Transfer of jurisdiction u/s 127 upheld as partnership firm was required to disclose residence of its partners
ABCAUS Case Law Citation
ABCAUS 3459 (2021) (02) HC
Important case law relied referred:
Kishore Samrite Vs. State of U.P. (2013) 2 SCC 398
Pannalal Binjraj vs. Union of India (1957) 31 ITR 565 (SC)
Power Controls vs. Commissioner of Income Tax (2000) 241 ITR 807 (Delhi)
Ajantha Industries Vs. Central Board of Direct Taxes (1976) 102 ITR 281(SC)
Vijayasanthi Investments Pvt. Ltd. vs. Chief Commissioner of Income Tax (1991) 187 ITR 405 (AP)
Saptagiri Enterprises vs. Commissioner of Income Tax (1991) 189 ITR 705 (AP)
ATS Promoters and Builders P. Limited Vs. Chief Commissioner of Income Tax (2009) 308 ITR 65 (Delhi)
Vishal Kumar vs. Commissioner of Income Tax (2014) 225 Taxman 203 (Delhi)
In the instant case, the petitioner was a partnership firm which has challenged the order passed in exercise of powers under Section 127 of the Income Tax Act, 1961 (the Act) of transfer of jurisdiction of the petitioner.

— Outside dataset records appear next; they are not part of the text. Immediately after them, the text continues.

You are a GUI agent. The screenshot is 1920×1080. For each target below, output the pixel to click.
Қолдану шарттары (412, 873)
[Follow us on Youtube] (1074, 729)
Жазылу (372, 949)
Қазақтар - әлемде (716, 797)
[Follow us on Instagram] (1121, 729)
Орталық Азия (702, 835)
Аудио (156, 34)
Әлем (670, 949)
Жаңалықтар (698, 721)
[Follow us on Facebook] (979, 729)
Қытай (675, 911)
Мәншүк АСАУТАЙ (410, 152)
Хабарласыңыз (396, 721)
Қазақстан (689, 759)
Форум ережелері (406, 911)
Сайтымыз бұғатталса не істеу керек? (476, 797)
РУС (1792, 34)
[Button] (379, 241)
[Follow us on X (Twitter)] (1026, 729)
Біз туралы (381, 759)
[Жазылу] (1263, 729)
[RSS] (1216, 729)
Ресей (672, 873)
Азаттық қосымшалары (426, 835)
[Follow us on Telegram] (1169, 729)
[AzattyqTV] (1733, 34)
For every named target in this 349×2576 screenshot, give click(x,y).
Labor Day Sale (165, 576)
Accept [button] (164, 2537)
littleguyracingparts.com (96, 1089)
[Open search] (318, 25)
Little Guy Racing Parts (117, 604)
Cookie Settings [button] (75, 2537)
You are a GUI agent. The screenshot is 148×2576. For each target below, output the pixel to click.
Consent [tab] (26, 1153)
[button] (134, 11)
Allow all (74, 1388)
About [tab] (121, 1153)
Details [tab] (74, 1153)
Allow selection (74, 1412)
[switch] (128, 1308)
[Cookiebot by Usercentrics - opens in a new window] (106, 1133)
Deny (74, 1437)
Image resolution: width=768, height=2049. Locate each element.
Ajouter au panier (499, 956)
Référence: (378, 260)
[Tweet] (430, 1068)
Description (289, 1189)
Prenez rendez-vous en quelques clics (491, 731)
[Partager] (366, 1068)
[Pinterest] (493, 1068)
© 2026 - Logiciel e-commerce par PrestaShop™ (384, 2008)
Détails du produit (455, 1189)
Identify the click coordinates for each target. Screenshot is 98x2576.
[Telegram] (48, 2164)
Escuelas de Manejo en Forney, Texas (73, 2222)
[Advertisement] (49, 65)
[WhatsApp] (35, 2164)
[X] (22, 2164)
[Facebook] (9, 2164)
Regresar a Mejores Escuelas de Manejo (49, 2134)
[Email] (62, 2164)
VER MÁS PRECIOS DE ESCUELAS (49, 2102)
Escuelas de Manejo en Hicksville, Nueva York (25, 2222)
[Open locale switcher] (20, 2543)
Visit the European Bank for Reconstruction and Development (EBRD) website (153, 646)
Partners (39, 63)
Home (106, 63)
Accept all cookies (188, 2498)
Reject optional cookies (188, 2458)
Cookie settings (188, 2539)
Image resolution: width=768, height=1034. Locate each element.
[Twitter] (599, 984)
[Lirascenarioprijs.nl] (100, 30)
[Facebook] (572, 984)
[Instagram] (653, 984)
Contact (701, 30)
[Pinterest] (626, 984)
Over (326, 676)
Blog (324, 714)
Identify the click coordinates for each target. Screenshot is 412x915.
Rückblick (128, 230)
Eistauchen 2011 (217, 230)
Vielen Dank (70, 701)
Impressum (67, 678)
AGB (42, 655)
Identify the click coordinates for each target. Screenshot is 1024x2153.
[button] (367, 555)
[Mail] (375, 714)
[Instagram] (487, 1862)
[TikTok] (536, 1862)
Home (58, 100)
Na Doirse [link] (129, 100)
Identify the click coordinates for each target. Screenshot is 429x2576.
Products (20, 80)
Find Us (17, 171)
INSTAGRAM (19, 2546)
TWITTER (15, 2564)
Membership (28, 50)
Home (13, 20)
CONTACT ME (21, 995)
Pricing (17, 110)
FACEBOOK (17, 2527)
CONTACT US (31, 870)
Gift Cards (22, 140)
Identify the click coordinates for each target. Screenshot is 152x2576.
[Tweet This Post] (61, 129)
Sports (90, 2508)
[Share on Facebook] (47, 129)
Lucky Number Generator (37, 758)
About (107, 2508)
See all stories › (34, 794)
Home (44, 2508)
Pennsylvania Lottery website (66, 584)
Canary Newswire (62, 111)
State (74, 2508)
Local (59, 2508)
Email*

The Petitioner was informed of the proposal received from the PCIT regarding the centralization of the case of the petitioner from Delhi to Faridabad and the petitioner was asked to submit its objections.
The Hon’ble High Court observed that as per the proposal of transfer, it was mooted for centralization of the case of the petitioner at Delhi and its partner at Faridabad. It further stated that the petitioner firm was a key concern of the Chairman of a Group who is residing at Faridabad. Also, during the course of a search and seizure proceedings, certain incriminating documents/materials were found and seized at Faridabad related to the petitioner.
The order further stated that for purposes of administrative convenience, better coordination, meaningful assessment, achieving uniformity of action and for effective and coordinated investigation, the case of the petitioner was required to be centralized wherein maximum number of cases related to the said group had already been centralized.
The Hon’ble High Court stated that an order of transfer is more in the nature of an administrative exercise of power and the scope of interference wherein in any case is limited and unless the administrative power is shown to have been exercised without authority under the law and/or for mala fide reason, no case for interference is made out.
The Hon’ble High Court noted that in the case law relied upon by the Petitioner, the Hon’ble Supreme Court itself held that infringement of the right to be assessed by the Income Tax Officer of the place where the assessee resides or carries on business is not a material infringement and is only a deviation of a minor character from the general standard and does not necessarily involve a denial of equal rights, for the simple reason that even after such transfer, the case is dealt with under the normal procedure prescribed in the Act.
The Hon’ble High Court stated that it was undisputed that partners of the petitioner were residing at Faridabad. However, the only argument was that it was not relevant for the assessee to disclose their residential addresses to Income Tax. The Court opined that petitioner, to that extent indulged in suppression of material facts and for this reason alone was not entitled to any equitable relief from High Court.
The Hon’ble High Court disagreed with the above argument and said that a partnership firm as the petitioner is, as distinct from a company incorporated under the Companies Act, 1956, is not a legal entity and is merely a compendium name for its partners. The Hon’ble High Court opined that it was obvious that the petition was mala fide and filed to take an unfair advantage in the matter of assessment of income tax by not permitting assessment of all related persons by one Officer.
Accordingly, the Petition was dismissed.